Posted inEnergy

Saudi Aramco comes closer to China with crude deal

World’s top crude oil exporter to supply crude to a refinery in the southwest of China

Saudi Arabia’s Aramco is building on its ties with China, with plans to supply crude to a refinery in the southwest of the country, where Beijing is building an oil and gas pipeline that slices through Myanmar.

Aramco Overseas Company, a subsidiary of Saudi Aramco, said it had signed a memorandum of understanding with PetroChina Company, a subsidiary of China’s state-owned oil giant CNPC, this week.

The deal involves the “planned development” of a 10 million metric tonnes per annum “grassroots full conversion refinery” in Yunnan, the Chinese province that borders on Myanmar.

“Saudi Aramco will supply the project company with up to 200,000 barrels per day of Arabian crude via a long-term contract,” according to an Aramco press release.

The announcement did not say how the oil would be delivered to land-locked Yunnan. But it appears likely the oil could ultimately come through Myanmar, formerly called Burma.

“The deal is not concluded yet. It’s an MOU, so we are going to pursue feasibility and study the project, and we hope we will come to the right commercial terms, and the right deal that will make it profitable,” Khalid Al Falih, the President and CEO of Aramco, told Reuters on Sunday at a forum in Beijing.

CNPC is building the China-Myanmar oil and gas pipelines, intended to bring energy supplies overland from the Middle East, via a crude oil port in Myanmar, which CNPC is also building.

This pipeline will make the Saudi crude very competitive because it would slash the journey time through the congested Malacca Strait that links Asia with the Middle East.

The deal also underscores China’s efforts to secure oil and gas supplies from the Middle East, even as uprisings across the region and fighting in Libya cast uncertainty over pricing and security of supply.

China, the world’s No 2 oil user, is passing the United States as Riyadh’s largest crude oil buyer with volumes poised to touch an average of 1 million barrels per day this year, or roughly one-fifth of China’s total crude imports.
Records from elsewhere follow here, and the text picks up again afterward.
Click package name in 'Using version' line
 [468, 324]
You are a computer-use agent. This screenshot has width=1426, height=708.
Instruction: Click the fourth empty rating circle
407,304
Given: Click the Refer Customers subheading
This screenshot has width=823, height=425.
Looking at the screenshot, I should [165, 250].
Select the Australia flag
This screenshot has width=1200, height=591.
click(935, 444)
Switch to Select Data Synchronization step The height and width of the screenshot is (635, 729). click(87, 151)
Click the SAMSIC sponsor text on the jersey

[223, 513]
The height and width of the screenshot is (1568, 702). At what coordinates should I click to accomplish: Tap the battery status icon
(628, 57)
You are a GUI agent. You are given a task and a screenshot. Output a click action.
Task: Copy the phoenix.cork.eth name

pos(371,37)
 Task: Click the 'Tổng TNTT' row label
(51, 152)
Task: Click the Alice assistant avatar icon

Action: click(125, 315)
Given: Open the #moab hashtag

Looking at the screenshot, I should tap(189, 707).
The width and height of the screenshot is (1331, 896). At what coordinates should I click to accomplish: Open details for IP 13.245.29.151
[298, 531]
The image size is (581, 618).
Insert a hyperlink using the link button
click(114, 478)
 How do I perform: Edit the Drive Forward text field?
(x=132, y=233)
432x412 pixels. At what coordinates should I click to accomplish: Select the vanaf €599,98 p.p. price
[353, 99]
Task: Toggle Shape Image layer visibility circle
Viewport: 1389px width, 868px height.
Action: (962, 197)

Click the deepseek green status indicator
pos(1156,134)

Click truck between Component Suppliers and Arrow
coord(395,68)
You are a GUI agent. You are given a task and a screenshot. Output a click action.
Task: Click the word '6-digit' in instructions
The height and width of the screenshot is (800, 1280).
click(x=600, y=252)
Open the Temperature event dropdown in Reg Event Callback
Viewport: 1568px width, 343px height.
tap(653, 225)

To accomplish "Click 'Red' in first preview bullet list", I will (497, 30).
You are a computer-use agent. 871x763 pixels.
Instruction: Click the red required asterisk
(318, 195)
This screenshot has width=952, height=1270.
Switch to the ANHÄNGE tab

“China is growing into a 12 million barrel market, and geographically we are the supplier of choice,” Falih said.

“We are the most reliable, we have the largest reserves, the largest spare capacity, so I think 20 percent of the market will not be unthinkable, and certainly somewhere along those lines would be something that we’re working towards,” he added.

The deepening of China-Saudi ties comes as Saudi Arabia’s military intervention in Bahrain has exposed diplomatic rifts between Riyadh and Washington.

Chinese President Hu Jintao on Friday met with a special envoy for the Saudi King Abdullah to discuss the situation in the Gulf and the wider Middle East, a region China has limited influence in, despite being a big oil buyer.

Aramco, the world’s top crude oil exporter, said this week it had signed an MOU with Sinopec Group to jointly build a $10bn Yanbu refinery on the Saudi Red Sea coast.

The proposed Yunnan refinery will produce ultra low-sulphur gasoline, diesel and other refined products.

Aramco has already partnered with Sinopec, another Chinese oil giant, at a joint venture Fujian plant in southeast China.

As the kingdom locks in future oil demand through refinery joint ventures in China, China has in turn secured big contracts in Saudi Arabia. A Chinese firm has built a light rail system to ferry pilgrims from Mecca to holy sites.

Yet despite China’s growing energy and trade ties with Saudi Arabia and other Middle Eastern states, Beijing lacks the will and means to take on a strong political and security role in the region, analysts say.